Страница 40 из 123
Глава десятая
Пыхтя и окутывая клубами пара и дыма длинный состав теплушек, паровоз мчался на Дальний Восток.
— Ну, как, Ефим, насовали? — спросил Чилим, присаживаясь на нижние нары и пряча в угол котомку с пожитками.
— Видать, и тебя потчевали... — сказал Ефим, зло плюнув па стену.
— Да не без этого, — улыбнулся Чилим и начал смотреть в щель неплотно прикрытой двери на пролетавшие мимо телеграфные столбы.

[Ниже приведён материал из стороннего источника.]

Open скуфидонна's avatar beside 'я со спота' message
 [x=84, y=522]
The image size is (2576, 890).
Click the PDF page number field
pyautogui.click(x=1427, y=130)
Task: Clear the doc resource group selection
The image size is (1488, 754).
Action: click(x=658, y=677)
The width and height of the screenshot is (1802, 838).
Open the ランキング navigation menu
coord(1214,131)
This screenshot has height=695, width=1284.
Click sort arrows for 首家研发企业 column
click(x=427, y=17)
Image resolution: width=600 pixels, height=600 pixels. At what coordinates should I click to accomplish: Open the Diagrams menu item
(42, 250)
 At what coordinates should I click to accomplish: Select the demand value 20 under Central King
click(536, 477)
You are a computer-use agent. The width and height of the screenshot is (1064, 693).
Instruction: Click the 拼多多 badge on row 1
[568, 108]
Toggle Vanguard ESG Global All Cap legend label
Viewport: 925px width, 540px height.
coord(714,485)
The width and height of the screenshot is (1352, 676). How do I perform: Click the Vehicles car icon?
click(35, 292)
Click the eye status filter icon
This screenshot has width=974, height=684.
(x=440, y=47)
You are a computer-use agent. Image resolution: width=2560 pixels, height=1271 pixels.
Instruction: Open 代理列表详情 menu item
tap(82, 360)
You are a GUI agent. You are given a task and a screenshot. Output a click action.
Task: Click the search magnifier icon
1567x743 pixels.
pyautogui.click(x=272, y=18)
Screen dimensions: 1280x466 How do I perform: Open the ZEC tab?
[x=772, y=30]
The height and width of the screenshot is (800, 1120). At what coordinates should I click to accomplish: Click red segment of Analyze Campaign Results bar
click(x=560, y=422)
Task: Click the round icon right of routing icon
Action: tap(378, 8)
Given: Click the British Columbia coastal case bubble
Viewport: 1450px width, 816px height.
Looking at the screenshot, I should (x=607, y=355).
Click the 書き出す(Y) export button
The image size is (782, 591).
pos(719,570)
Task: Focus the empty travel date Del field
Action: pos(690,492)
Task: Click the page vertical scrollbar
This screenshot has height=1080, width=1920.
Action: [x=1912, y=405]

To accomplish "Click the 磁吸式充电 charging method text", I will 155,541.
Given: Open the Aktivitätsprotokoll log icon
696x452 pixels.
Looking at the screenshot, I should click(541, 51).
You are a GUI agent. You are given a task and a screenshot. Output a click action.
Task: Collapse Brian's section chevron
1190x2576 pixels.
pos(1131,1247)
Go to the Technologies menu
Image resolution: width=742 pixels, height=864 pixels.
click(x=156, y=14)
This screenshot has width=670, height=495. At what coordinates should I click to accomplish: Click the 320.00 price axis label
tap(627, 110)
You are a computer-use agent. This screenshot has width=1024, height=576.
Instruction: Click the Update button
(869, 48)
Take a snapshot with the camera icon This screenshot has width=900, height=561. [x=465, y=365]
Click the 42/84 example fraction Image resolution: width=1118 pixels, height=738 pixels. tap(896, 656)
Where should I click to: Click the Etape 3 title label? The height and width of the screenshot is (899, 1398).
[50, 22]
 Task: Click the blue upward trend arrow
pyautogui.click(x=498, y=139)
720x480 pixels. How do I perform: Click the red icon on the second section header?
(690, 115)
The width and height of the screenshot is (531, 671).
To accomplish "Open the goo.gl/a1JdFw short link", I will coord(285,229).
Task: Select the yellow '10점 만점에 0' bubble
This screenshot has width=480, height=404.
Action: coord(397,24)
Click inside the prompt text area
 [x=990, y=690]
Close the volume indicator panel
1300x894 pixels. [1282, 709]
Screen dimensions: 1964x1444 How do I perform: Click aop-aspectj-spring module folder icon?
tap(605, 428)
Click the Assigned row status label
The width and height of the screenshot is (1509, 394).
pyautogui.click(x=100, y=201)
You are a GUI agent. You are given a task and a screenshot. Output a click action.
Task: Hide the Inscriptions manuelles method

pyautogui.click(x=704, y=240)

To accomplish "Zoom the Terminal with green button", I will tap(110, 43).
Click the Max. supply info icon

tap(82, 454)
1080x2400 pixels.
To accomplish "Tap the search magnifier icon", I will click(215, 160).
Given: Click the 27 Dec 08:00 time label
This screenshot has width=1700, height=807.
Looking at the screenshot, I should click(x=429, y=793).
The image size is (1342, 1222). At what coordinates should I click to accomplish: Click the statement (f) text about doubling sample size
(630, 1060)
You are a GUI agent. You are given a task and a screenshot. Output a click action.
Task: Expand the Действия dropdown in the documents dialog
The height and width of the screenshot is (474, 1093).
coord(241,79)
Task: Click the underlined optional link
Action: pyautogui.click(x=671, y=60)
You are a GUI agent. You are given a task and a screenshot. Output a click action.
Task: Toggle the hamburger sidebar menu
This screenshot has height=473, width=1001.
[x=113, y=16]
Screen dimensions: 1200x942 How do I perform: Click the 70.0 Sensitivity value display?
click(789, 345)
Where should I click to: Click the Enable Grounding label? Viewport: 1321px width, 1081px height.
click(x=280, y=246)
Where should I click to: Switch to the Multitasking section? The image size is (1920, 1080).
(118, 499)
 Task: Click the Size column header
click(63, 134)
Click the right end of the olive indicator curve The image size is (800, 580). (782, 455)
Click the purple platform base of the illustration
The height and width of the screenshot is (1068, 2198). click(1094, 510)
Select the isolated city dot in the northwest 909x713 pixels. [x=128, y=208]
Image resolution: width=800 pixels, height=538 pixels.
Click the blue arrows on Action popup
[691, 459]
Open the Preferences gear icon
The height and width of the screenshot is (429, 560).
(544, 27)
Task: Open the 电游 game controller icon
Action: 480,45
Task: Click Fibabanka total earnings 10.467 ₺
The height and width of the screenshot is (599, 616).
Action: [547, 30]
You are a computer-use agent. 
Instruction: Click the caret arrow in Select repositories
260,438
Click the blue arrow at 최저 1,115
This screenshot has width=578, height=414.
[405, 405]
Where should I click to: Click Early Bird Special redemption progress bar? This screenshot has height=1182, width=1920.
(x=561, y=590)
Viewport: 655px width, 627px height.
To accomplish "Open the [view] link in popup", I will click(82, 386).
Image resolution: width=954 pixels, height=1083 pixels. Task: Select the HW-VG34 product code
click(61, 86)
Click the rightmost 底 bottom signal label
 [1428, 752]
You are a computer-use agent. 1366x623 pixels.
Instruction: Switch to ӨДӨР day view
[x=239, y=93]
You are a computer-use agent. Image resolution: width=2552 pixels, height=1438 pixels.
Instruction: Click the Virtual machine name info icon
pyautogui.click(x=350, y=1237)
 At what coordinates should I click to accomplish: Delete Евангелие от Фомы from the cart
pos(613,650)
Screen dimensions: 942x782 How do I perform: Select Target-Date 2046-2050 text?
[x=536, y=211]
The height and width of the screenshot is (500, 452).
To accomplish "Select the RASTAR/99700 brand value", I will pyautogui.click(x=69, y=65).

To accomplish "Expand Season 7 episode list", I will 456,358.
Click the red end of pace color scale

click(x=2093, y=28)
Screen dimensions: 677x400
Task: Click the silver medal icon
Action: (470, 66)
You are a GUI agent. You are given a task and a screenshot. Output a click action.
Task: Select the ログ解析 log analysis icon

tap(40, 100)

— А ты не порть стену-то! — крикнул унтер Бабкину и начал набивать трубку махоркой. Затем неторопливо разжег ее и принялся усердно посасывать, важно покручивая рыжие прокопченные усы. — Тут вам не дом родной, а служба царская, — продолжал как бы про себя унтер. — Тут, брат, считай, что головы у тебя нет, хотя она и есть. Заметь, что ты размышлять не должен. Есть начальство, которое за тебя размыслит... На вопрос ты должен отвечать быстро, отчетливо: Так точно! Никак нет! Слушаюсь! Вот, весь твой разговор.
Чилим молча слушал напутствие старого дядьки, а тот продолжал:
— Вас научат всякие проходимцы и сами не знаете, чему... На что это похоже? Не хотим ехать... Нет, брат, коли штык наставят в грудь, поедешь. А вот присягу, примешь под святым крестом, тогда гляди... Там тебе и карцер, и губвахта, и всякая штука...
— Сами узнаем, чего нам рассказывать бабушкины сны, — бросил Бабкин.
— Ты молчи да слушай, когда начальство говорит, строго заметил дядька.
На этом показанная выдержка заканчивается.